Read and unread: To exegete the culture
Every now and then I read a book for the simple reason that everyone else is reading it. After all, a faithful preacher needs to exegete the culture and the congregation as well as the lectionary texts.
On this theory, a while ago I picked up Joel Osteen’s Your Best Life Now. I had trouble with the initial pages and had to put the book down after two chapters. “Enlarge your vision,” the author urges. “If you develop an image of victory, success, health, abundance, joy, peace and happiness, nothing on earth will be able to hold those things from you. . . . God wants to increase you financially, by giving you promotions, fresh ideas, creativity.” As I read, I kept thinking about the people I know who face challenges that do not and will not respond to an “enlarged vision.”
Another inquiry into what people are reading and talking about led me to The Secret, by Rhonda Byrne, who tells readers that thoughts are like magnetic signals. “As you think of yourself living in abundance, you are powerfully and consciously determining your life through the law of attraction.” I read that summary of the book on the same day Elizabeth Edwards announced that her cancer had returned. I had to put the book down.
The books I’ve savored lately are ones that friends have handed to me. One is the novel Abide with Me, by Elizabeth Strout. It is about a minister whose Maine congregation puzzles over his response to personal loss and grief. Tyler Caskey quotes Bonhoeffer and says his prayers in an empty church. “He loved the slightly musty smell, the simple lines of the tall windows, the rows of white painted pews, the air seeming to hold within its quietude all the prayers and hopes and fears of those who for the last century and a half had sat humbled on these benches before God. He felt immensely blessed to have this job.”
Rory Stewart’s The Places in Between is an amazing story, told with respect, wit and grace, about the author’s walk across Afghanistan a few months after 9/11 and the ouster of the Taliban rulers.

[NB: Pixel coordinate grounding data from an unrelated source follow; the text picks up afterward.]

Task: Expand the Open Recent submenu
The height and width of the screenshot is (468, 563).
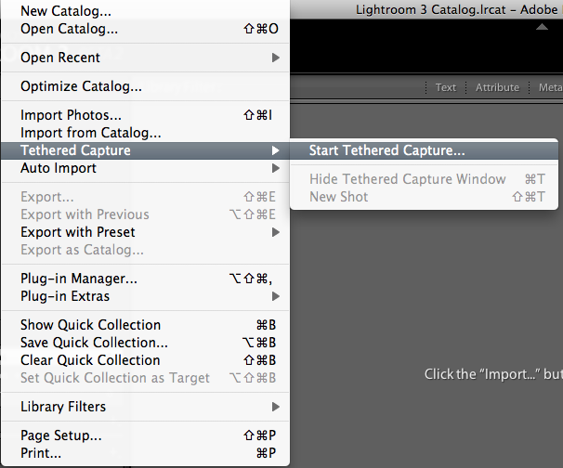Action: point(60,58)
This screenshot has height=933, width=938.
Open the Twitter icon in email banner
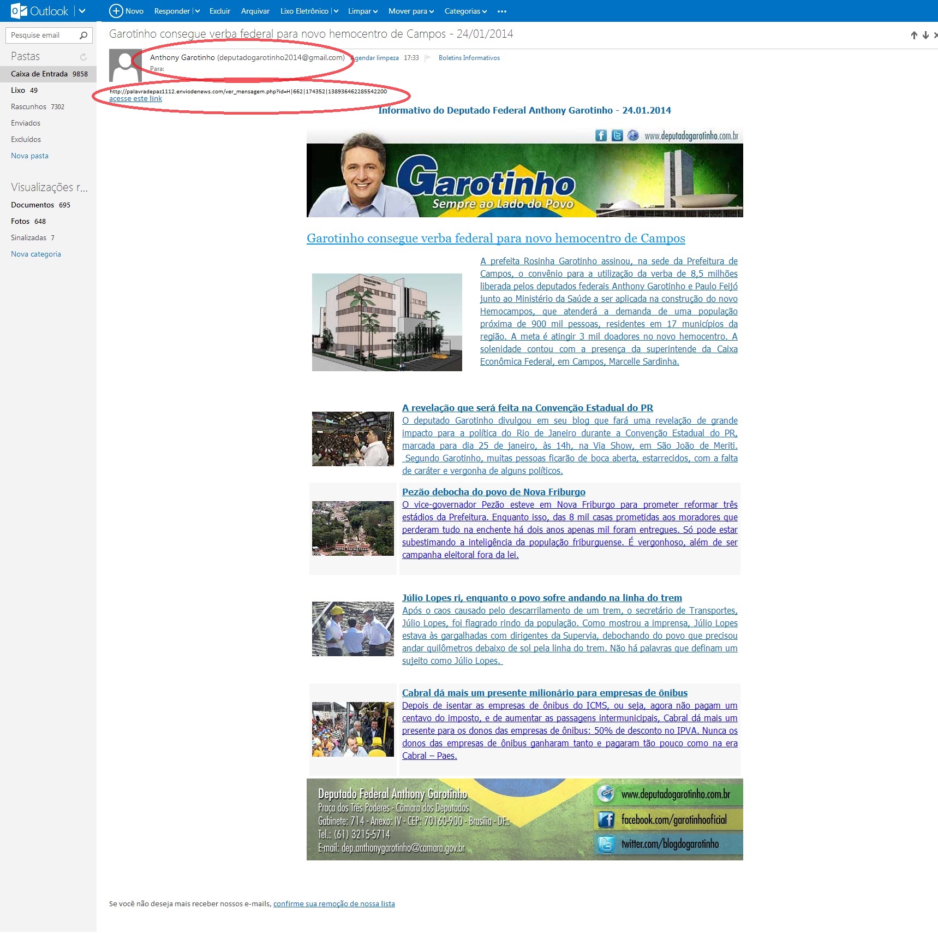tap(617, 135)
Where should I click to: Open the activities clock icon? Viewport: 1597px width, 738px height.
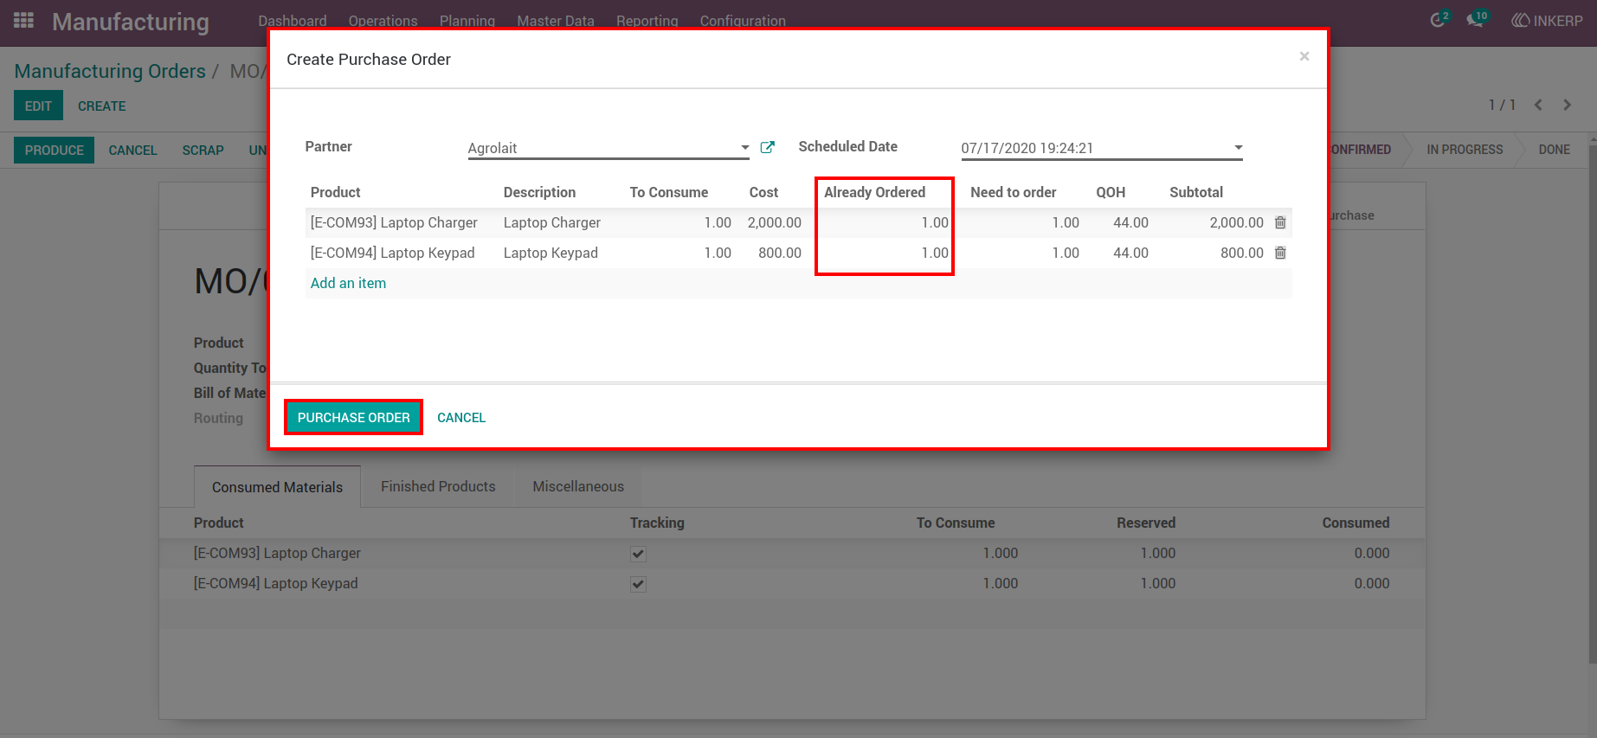click(x=1439, y=19)

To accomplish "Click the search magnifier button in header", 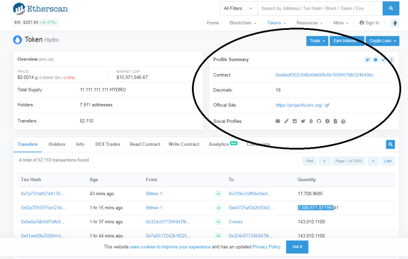I will point(391,9).
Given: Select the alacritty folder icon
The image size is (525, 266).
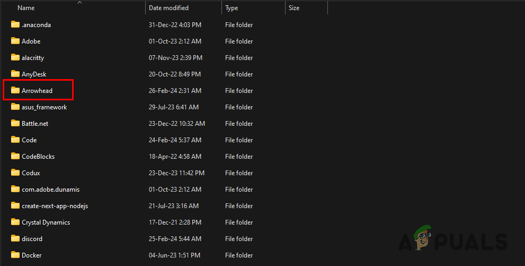Looking at the screenshot, I should [x=15, y=58].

The Glass Castle: A Memoir, by Jeannette Walls, is the most fascinating book I’ve read in a long time. Walls tells a harrowing story of growing up in an utterly dysfunctional yet resilient family. Her nomadic parents are deeply flawed—the father is loving when sober but demonically destructive when drunk. The family never has enough money, food, clothing or shelter. Somehow the children survive and learn to take care of one another without self-pity or resentment.